While WCM and WCP which have a
complementary effect on firm performance are yet
to be jointly thoroughly explored. Also, many
companies are still out of business as a result of
their poor working capital management and weak
working capital investment and financing strategies
[24], because the maintenance of adequate solvency
and maximization of profitability requires the right
balance between short-term sources of financing and
short-term investments in current assets [25]. This
has necessitated the need for further research on the
relationship between corporate profitability, WCP
and WCM to acquire knowledge to curb the decline
of working capital level and reduce the chances of
businesses failing.
Furthermore, the focus of this study is listed non-
financial firm in Nigeria which consists of several
sectors involved in manufacturing, production,
telecoms and provision of utilities that require large
capital investment. However, extant studies
scarcely considered a comprehensive profitability
measure like return on capital employed (ROCE)
which shows how well a firm is generating profits
from invested asset [26]. ROCE is measured by
profit before interest and tax to total capital
employed ratio. It eliminates the influence of tax
rates in determining corporate financial
performance, allowing for more equitable horizontal
comparisons between enterprises, especially capital-
intensive industries [27]. The ROCE can help
discover firms that have the potential to make more
money and management that can efficiently allocate
capital and resources.
2 Problem Formulation
It is based on these realities that this study focused
on analysing the nexus between WCM, WCP, and
the corporate profitability of listed non-financial
firms in Nigeria by adopting the accounting-based
measure of profitability- return on capital employed
(ROCE). Therefore, the study explicitly examines
the effect of the cash conversion cycle, working
capital investment policy and working capital
financial policy on the return on capital employed
by listed non-financial firms in Nigeria. The study
also considers that the non-financial firms in Nigeria
consist of 10 sectors with varying operational
procedures and different working capital
requirements, hence will determine the individual
influence of each sector, to check if the relationship
observed is sector bias. This therefore
diagrammatically illustrated in figure 1 below.
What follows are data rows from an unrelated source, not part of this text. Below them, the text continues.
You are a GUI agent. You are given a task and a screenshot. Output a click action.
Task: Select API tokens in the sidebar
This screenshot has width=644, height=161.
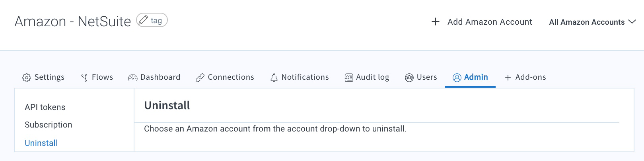click(x=45, y=107)
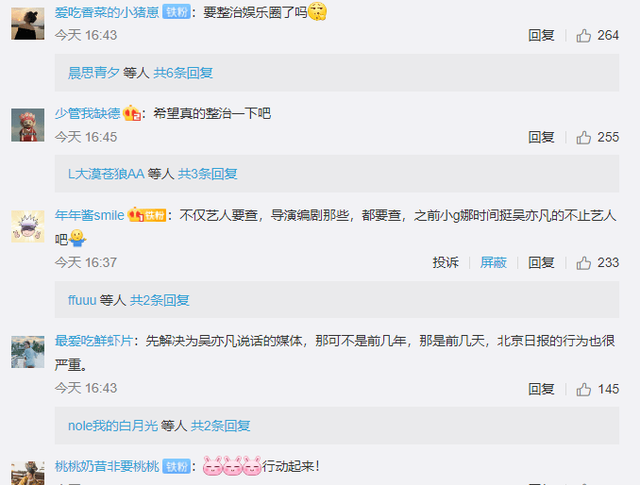Like the comment with 255 likes
Image resolution: width=640 pixels, height=485 pixels.
(584, 137)
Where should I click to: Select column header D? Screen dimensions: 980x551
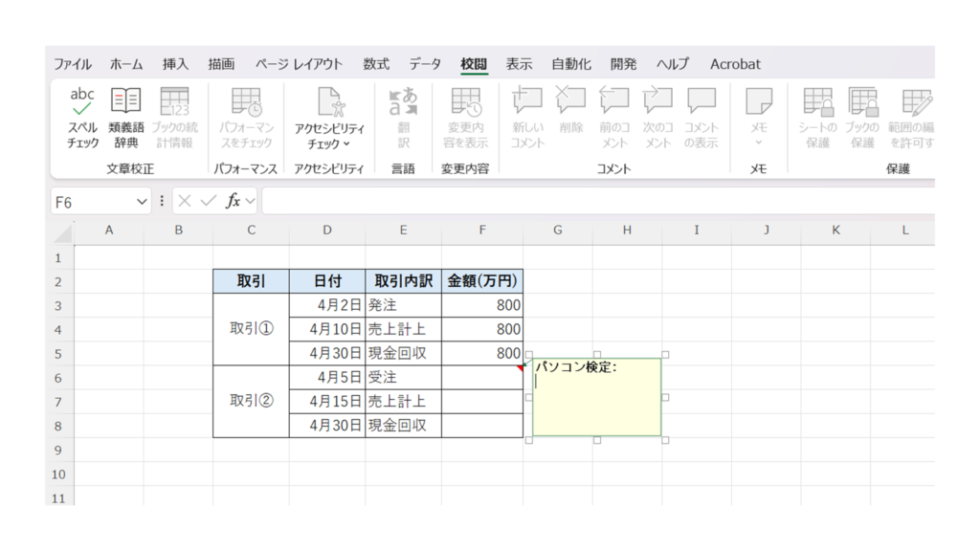point(327,231)
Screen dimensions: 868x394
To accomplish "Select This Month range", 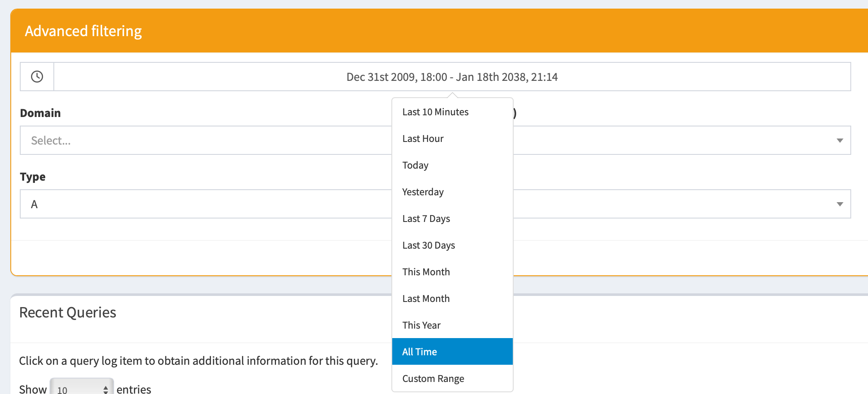I will click(426, 272).
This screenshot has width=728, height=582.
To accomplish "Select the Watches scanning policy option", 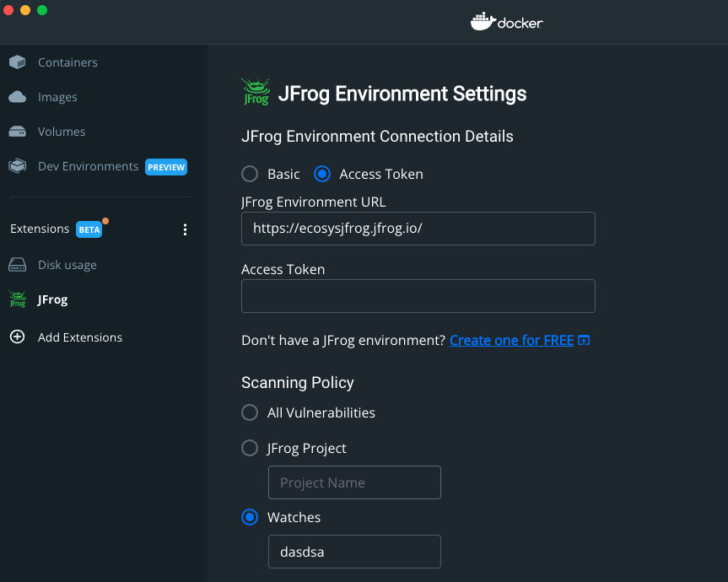I will click(x=250, y=517).
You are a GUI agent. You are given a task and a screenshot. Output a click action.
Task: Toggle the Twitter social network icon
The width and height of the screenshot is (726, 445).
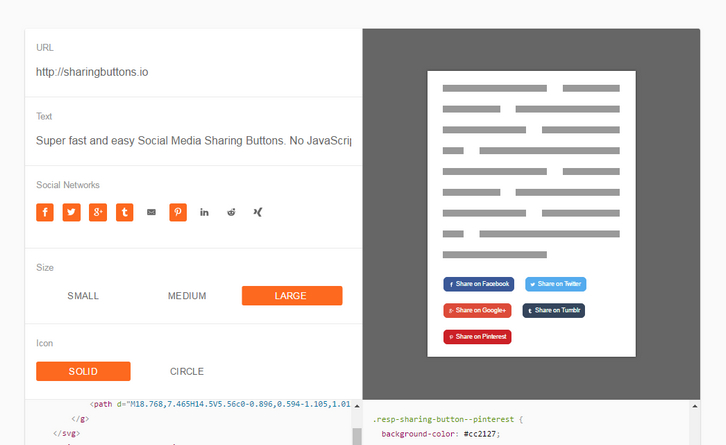(x=71, y=212)
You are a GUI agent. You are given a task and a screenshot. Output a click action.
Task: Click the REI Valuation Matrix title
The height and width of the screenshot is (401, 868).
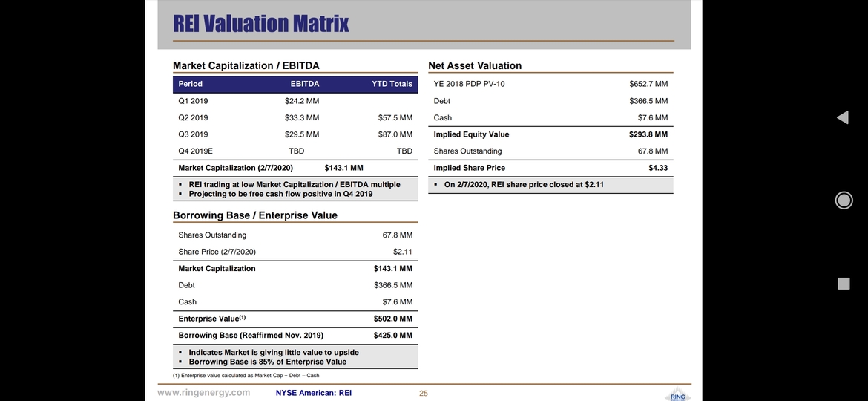(260, 23)
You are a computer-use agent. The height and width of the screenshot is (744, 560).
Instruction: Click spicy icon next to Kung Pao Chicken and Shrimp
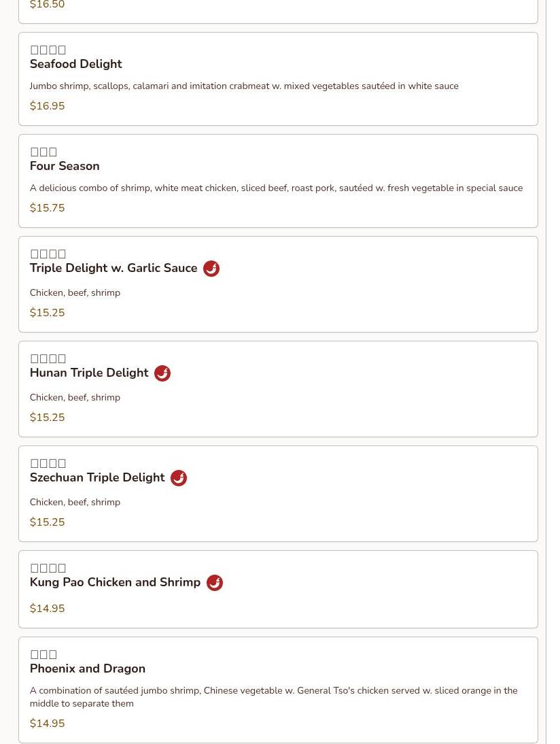click(214, 583)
Fig. 1: Study Conceptual Model and Hypotheses
Path
2.1 Study Theoretical Framework
The cash conversion cycle (CCC) theory was
chosen because it provided a comprehensive
approach to determining the ideal working capital
level for firms and encompasses the other three
components of working capital management,
accounts payable period, accounts receivable period,
inventory period and; and directly affects the
liquidity and profitability of the firm [28]; [29],
[30]. CCC represents the flow of cash within the
company as it predicts how long cash is tied up in
its operations [16]. According to the CCC theory, all
things being equal, a short CCC will lead to an
increase in the firm’s profitability, liquidity and firm
value; while a longer one will cause a lower firm
value and profitability [31], [32]; [33]; [34].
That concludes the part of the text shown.